I have spoken with managers who believe there is no problem. They are quite satisfied with the two culture separation. They prefer the scientists to only communicate their findings to the software engineers via another medium than code. Maybe math-like pseudocode, written in ambiguous text documents, or haphazardly explained in a few meetings. Or perhaps the scientists share the incomprehensible throw-away example code. "Ambiguous", "incomprehensible" and "irreproducible" are keywords here, because the documents are never clear to the engineers, the example code is complex and doesn't reproduce. The software engineers are quickly confused and give up on understanding all together. The scientists become frustrated with the miscommunication and perceived apathy of the software engineers. The product development is delayed and the resulting code behaves incorrectly.

This doesn't seem like an acceptable situation for me. Yet the proponents of improving scientific software engineering also seem confused. (That includes me.) No one knows the exact solution that can finally resolve the matter effectively. After many years of wrestling with this cloudy issue myself, I have learned a great deal, but have not succeeded on pinpointing the exact problem. Most of my success has come from finding other people who also experience this nebulous problem. People who cannot accurately articulate the root causes either, yet feel the pain and want to solve the matter. I started calling them “scientific coders”, but even that is nebulous; finding the right words to name these people.

This cloudy-ness has become a growing part of my career and professional curiosity. With this blog I hope to clarify my thoughts, to better describe the shape of the problem, and identify possible solution directions. The uncertainty around the problem definition does not reduce my confidence in moving forward.

Nebulous conclusion

So, for now: breathe in, breathe out. Embrace this journey through the cloud. We can neither define nor solve the problem quickly. There is no shortcut that I know of.

If you are interested, here is the original definition of nebulosity that I referred to: metarationality.com/nebulosity. It describes nebulosity far more in-depth than I did. Actually the entire meta-rationality blog seems to revolve around nebulosity.

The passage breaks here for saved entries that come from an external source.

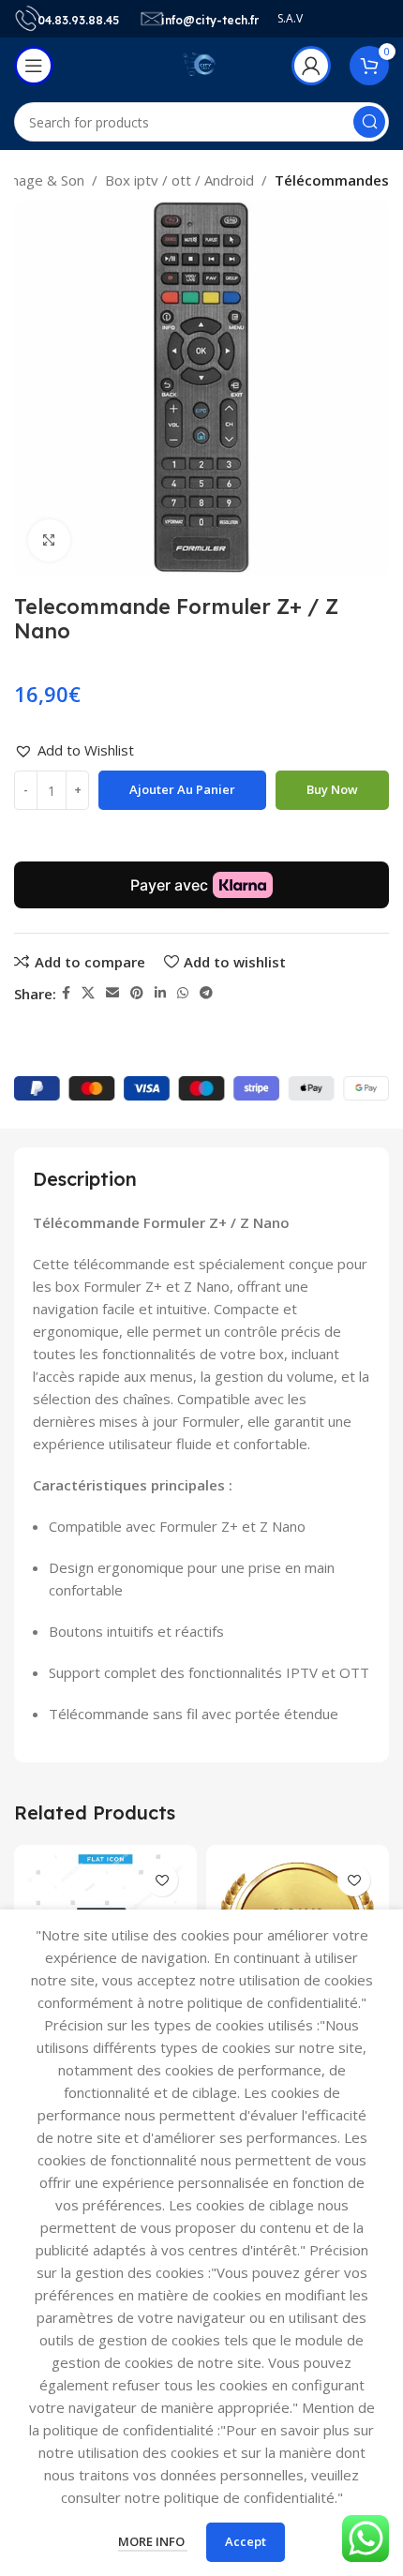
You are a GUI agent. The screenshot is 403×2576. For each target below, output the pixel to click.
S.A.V (290, 18)
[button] (74, 750)
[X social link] (88, 993)
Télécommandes (332, 180)
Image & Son (43, 180)
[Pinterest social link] (137, 993)
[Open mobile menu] (34, 65)
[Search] (369, 122)
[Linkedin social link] (160, 993)
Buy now (332, 789)
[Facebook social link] (66, 993)
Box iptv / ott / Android (179, 180)
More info (152, 2541)
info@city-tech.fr (210, 20)
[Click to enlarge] (49, 540)
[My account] (311, 65)
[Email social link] (112, 993)
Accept (245, 2541)
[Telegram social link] (206, 993)
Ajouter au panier (182, 789)
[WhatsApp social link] (183, 993)
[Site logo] (201, 63)
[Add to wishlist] (161, 1880)
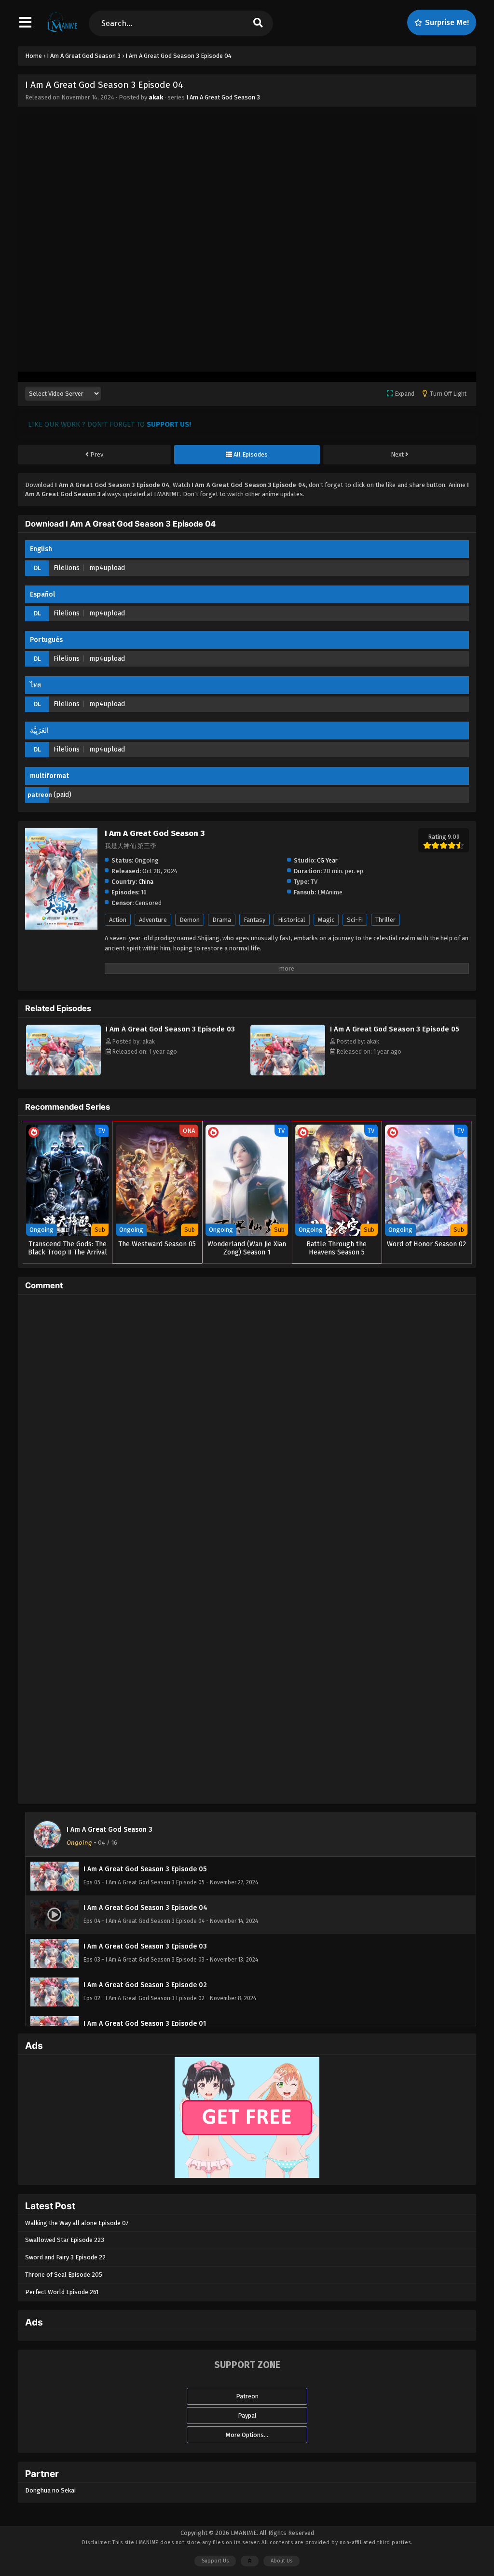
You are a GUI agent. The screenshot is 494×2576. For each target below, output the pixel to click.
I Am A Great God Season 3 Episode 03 (170, 1029)
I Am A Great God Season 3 (223, 97)
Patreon (247, 2396)
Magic (326, 919)
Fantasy (254, 919)
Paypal (247, 2415)
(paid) (62, 795)
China (145, 881)
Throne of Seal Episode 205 (63, 2274)
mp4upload (107, 568)
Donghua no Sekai (50, 2490)
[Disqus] (247, 1422)
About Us (281, 2561)
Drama (221, 919)
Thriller (385, 919)
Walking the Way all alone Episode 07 (77, 2223)
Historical (291, 919)
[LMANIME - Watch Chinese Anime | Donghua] (62, 31)
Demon (189, 919)
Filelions (67, 568)
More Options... (247, 2434)
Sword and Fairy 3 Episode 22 (65, 2257)
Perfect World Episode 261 (61, 2292)
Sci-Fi (355, 919)
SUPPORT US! (169, 424)
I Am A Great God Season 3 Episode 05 (394, 1029)
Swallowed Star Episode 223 (64, 2239)
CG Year (327, 860)
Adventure (153, 919)
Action (117, 919)
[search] (258, 23)
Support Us (215, 2561)
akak (156, 97)
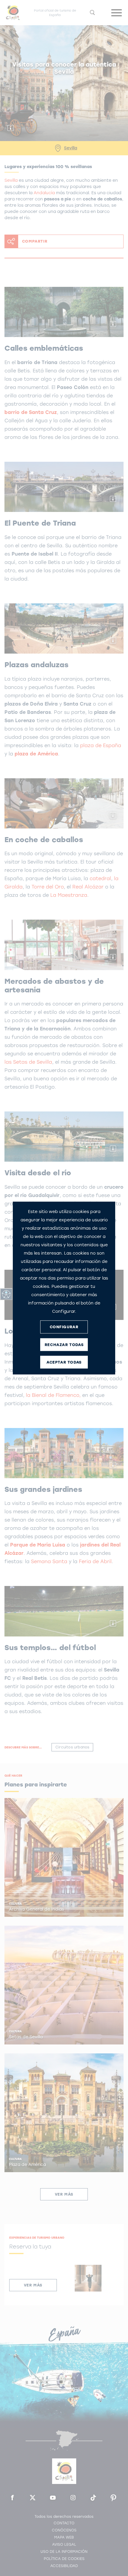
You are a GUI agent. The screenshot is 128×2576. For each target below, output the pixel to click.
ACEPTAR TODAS (64, 1362)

The concept of nebulosity is fascinating in itself. A big step in your personal development may come from the conscious choice to stare nebulosity in the face. To accept its existence. A lot of that personal development is dealing with uncertainty, because many people struggle with uncertainty in life. Once you see nebulosity, you cannot un-see it. You may notice that all concepts are a little nebulous. Nothing is perfectly defined.

Edsger W. Dijkstra, famous in many ways, seems to defy nebulosity by noting that "The purpose of abstraction is not to be vague, but to create a new semantic level in which one can be absolutely precise." This is interesting on several levels. First of all, I slightly disagree since abstractions are leaky, so their precision will fail under the right circumstances. Secondly, you should read the context of his thoughts. This quote comes from a lengthy lecture where he discusses all the misconceptions around programming. While the quote itself is about code, I can already see the two culture problem emerging in his talk as he laments about scientists who do not appreciate computers and programming. Observe how great thinkers struggle with this nebulosity, even as they confidently announce precision in some intellectual areas.

Here we come to the end of my introspection. I questioned whether to publish this blog post here on The Scientific Coder or on my personal website Functional Noise. Since I've applied nebulosity to scientific coding, this blog seemed like the right place. I believe it can help any of you deal with the stress and difficulties of being stuck inside this nebulous problem. Known that you are not alone and that it is no shame to struggle within this field of work.